What the task asks: Update the lines between the one holding "Task: Click the FoxyProxy fox icon" and the one holding "Looking at the screenshot, I should [683, 368].", inclusive, by replacing "Nov" with "Dec", leaving all else unchanged. Give only those lines.

Word and element location records:
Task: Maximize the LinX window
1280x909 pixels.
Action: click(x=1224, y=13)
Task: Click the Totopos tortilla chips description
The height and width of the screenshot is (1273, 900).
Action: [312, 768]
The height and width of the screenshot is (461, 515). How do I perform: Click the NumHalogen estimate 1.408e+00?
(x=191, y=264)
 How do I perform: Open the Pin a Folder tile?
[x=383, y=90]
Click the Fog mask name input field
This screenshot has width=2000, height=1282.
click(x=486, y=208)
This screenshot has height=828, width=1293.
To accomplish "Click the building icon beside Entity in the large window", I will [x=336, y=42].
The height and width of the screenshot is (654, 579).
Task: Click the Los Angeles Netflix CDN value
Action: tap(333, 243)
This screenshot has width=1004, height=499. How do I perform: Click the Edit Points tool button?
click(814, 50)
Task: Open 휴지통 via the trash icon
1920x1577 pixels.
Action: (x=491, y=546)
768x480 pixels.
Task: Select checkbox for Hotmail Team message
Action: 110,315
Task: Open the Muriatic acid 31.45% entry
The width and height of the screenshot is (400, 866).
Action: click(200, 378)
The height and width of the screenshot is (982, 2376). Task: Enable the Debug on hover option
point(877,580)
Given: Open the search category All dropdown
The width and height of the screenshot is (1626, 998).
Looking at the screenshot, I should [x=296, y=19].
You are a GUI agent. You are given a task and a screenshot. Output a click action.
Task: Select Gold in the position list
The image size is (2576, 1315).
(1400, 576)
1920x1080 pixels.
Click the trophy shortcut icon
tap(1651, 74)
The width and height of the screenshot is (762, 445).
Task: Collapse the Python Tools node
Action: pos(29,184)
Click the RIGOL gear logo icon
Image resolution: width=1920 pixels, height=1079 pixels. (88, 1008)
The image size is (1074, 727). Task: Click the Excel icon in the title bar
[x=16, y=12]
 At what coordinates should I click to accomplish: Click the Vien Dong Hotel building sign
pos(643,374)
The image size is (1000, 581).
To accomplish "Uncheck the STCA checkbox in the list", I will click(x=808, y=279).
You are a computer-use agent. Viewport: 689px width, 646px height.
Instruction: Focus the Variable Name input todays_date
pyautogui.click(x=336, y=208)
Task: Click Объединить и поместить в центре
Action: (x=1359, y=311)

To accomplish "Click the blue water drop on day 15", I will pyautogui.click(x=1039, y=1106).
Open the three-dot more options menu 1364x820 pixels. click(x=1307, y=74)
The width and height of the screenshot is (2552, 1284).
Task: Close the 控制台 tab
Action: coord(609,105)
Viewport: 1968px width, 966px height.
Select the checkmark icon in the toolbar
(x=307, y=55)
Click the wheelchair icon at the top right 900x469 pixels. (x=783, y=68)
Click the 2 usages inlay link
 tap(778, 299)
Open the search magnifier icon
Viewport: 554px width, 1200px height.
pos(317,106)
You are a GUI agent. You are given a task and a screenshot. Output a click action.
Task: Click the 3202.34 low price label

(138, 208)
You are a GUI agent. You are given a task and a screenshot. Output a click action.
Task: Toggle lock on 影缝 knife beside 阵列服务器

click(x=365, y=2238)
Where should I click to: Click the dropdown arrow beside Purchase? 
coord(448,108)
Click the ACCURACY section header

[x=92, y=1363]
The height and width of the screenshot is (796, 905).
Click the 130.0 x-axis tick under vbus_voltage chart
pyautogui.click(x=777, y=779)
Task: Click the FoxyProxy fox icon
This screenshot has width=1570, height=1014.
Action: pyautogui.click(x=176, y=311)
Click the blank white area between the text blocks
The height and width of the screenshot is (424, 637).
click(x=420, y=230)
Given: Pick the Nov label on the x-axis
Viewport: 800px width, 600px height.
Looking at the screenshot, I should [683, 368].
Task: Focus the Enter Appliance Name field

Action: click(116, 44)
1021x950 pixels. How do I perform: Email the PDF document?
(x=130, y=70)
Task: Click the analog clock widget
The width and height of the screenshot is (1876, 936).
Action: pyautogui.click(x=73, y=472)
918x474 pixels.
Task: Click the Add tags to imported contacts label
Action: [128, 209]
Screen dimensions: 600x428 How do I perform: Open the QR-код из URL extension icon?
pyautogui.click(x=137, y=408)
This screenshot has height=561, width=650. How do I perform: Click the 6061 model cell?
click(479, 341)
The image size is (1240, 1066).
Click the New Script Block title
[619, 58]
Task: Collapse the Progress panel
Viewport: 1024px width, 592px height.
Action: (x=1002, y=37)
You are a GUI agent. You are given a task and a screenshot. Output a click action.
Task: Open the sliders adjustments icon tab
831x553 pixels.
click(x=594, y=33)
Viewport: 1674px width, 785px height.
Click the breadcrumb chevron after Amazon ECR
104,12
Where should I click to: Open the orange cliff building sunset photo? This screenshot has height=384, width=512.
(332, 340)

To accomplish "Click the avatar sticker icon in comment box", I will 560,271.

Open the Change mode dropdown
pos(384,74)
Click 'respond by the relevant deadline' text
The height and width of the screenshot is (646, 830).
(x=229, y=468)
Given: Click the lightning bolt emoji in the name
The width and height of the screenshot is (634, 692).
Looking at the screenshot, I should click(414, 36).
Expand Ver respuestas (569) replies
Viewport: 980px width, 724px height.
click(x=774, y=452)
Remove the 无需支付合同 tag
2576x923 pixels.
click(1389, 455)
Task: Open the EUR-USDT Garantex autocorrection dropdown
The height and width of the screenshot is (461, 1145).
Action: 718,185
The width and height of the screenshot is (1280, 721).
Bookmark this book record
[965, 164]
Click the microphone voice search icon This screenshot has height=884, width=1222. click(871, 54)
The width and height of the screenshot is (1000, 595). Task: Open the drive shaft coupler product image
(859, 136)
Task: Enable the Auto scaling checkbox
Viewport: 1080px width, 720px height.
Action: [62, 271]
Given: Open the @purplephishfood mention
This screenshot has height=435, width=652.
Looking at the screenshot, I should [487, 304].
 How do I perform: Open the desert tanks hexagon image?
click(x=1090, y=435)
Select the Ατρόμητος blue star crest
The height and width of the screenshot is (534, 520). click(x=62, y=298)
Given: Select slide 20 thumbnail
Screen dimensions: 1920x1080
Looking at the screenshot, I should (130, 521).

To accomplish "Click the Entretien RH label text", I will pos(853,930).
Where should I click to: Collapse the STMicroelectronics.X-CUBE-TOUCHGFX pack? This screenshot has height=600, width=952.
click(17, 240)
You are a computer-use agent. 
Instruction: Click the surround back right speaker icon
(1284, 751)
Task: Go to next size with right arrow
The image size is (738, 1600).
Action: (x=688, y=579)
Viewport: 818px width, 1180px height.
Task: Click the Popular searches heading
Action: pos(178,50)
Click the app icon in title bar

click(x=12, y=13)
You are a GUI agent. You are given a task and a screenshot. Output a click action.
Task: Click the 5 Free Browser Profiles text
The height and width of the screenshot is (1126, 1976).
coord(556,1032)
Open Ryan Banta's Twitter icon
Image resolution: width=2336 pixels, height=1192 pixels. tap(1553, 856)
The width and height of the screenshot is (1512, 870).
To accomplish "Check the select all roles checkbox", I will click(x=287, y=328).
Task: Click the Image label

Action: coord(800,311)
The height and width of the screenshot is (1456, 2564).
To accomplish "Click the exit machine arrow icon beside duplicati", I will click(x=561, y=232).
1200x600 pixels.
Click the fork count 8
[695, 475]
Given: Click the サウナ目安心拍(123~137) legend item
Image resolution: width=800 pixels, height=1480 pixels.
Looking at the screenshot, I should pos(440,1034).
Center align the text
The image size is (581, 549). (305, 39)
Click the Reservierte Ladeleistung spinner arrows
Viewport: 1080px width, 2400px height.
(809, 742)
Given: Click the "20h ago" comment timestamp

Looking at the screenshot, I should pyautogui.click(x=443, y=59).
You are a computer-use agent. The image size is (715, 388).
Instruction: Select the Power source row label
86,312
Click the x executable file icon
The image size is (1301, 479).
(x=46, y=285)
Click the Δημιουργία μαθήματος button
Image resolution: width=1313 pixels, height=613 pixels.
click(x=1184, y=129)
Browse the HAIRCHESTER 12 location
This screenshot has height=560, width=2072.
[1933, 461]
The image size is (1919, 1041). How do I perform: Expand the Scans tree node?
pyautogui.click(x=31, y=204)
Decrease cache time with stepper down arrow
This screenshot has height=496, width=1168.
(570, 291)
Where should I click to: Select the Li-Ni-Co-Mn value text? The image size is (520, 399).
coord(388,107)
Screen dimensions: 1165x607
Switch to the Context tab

Finished task:
Task: Click the FoxyProxy fox icon
This screenshot has width=1570, height=1014.
Action: pyautogui.click(x=176, y=311)
Click the blank white area between the text blocks
The height and width of the screenshot is (424, 637).
click(x=420, y=230)
Given: Pick the Dec label on the x-axis
Viewport: 800px width, 600px height.
Looking at the screenshot, I should [683, 368].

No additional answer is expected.